Namun, masyarakat Sumbawa juga memiliki kebudayaan yang dari dulu mampu bertahan hingga saat ini. Tradisi kebudayaan di Sumbawa dapat kita bedakan menjadi tiga bagian, yaitu tradisi lisan, sebagian lisan, dan bukan lisan. Tradisi lisan, seperti Basa Samawa. Bahasa rakyat sebagai salah satu bentuk folklore adalah Bahasa komunikasi sehari-hari warga setempat (Zulkarnain, 2011: 39). Selain itu, terdapat juga Ama Samawa (Ungkapan Tradisional), Lawas Samawa (Sajak dan Puisi Rakyat), Tuter Samawa (Prosa/Cerita Rakyat), Panan Samawa (Pertanyaan Tradisional), dan nyanyian rakyat.
Tradisi-tradisi lain yang memiliki hubungan erat dengan keagamaan, yaitu tradisi sebagian lisan, seperti Panyadu Tau Samawa (kepercayaan rakyat). Kita ketahui bahwa mayoritas penduduk Sumbawa beragama Islam. Oleh karena itu, segala aktivitas kehidupan masyarakat Sumbawa akan berkaitan dengan nilai-nilai keagamaan. Namun, terdapat satu hal menarik dari masyarakat Sumbawa bahwa mereka masih mempercayai sesuatu hal yang berkaitan erat dengan tahayul.
Ketika membicarakan sesuatu hal yang tahayul sebagai masyarakat modern pastinya kita berpikir bahwa hal tersebut terkesan aneh. Namun Brunvard menggunakan istilah ini karena dalam kenyataannya sesuatu hal yang bersifat tahayul tidak bisa dilepaskan dari masyrakat modern. Secara garis besar Wayland D Hand membagi tahayul menjadi beberapa golongan, yaitu:
Tahayul sekitar lingkungan hidup
Masyarakat Sumbawa sangat senang dan menghargai ketika ada orang yang bertamu ke kediaman mereka. Baik sanak keluarga ataupun tetangga yang datang akan diperlakukan seperti keluarga sendiri. Namun, ketika ada seorang dari anggota tuan rumah yang hamil menjadi suatu hal yang tabu apabila masuk melalui pintu depan lalu keluar dari pintu belakang. Oleh karena itu, ketika masuk melalui pintu depan maka juga harus keluar melalui pintu depan.
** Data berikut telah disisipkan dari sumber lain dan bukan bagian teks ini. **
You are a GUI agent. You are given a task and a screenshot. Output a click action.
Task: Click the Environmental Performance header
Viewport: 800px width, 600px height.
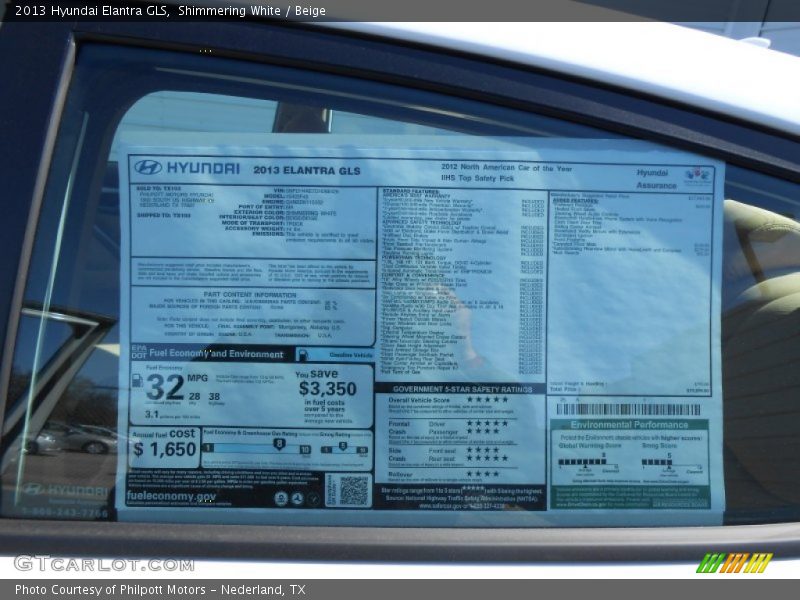point(629,425)
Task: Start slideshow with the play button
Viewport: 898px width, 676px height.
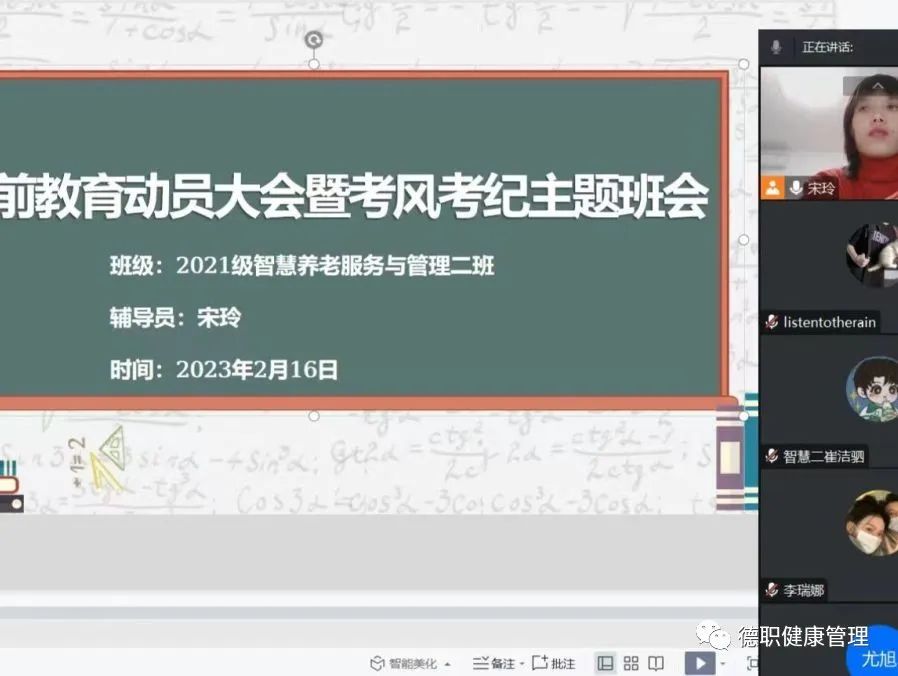Action: point(698,663)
Tahayul mengenai alam gaib
Ada beberapa jenis makhluk halus yang dipercayai oleh masyarakat Sumbawa sebagai penyebab mereka terganggu, diantaranya:
Kono, dipercaya sebagai penghuni lubuk dan jeram di sungai, dianggap tidak mengganggu apabila tidak diganggu.
Bakiq, makhlus halus serupa manusia, akan tetapi tumit kakinya ke depan dan jari kakinya ke belakang.
Leak, makhluk halus yang menghisap darah dan berbentuk seperti kancil.
Tahayul mengenai alam semesta
Menurut pandangan masyarakat Sumbawa terkait dengan tahayul mengenai alam semesta. Beberapa gejala yang mereka anggap sebagai tahayul, seperti jika ada pelangi maka mereka mengatakan itu merupakan tangga bidadari untuk mandi ke telaga di bumi. Selain itu, mereka juga meramalkan gejala cuaca yang dihubungkan dengan hari-hari seperti di tanggal satu bulan Muharram.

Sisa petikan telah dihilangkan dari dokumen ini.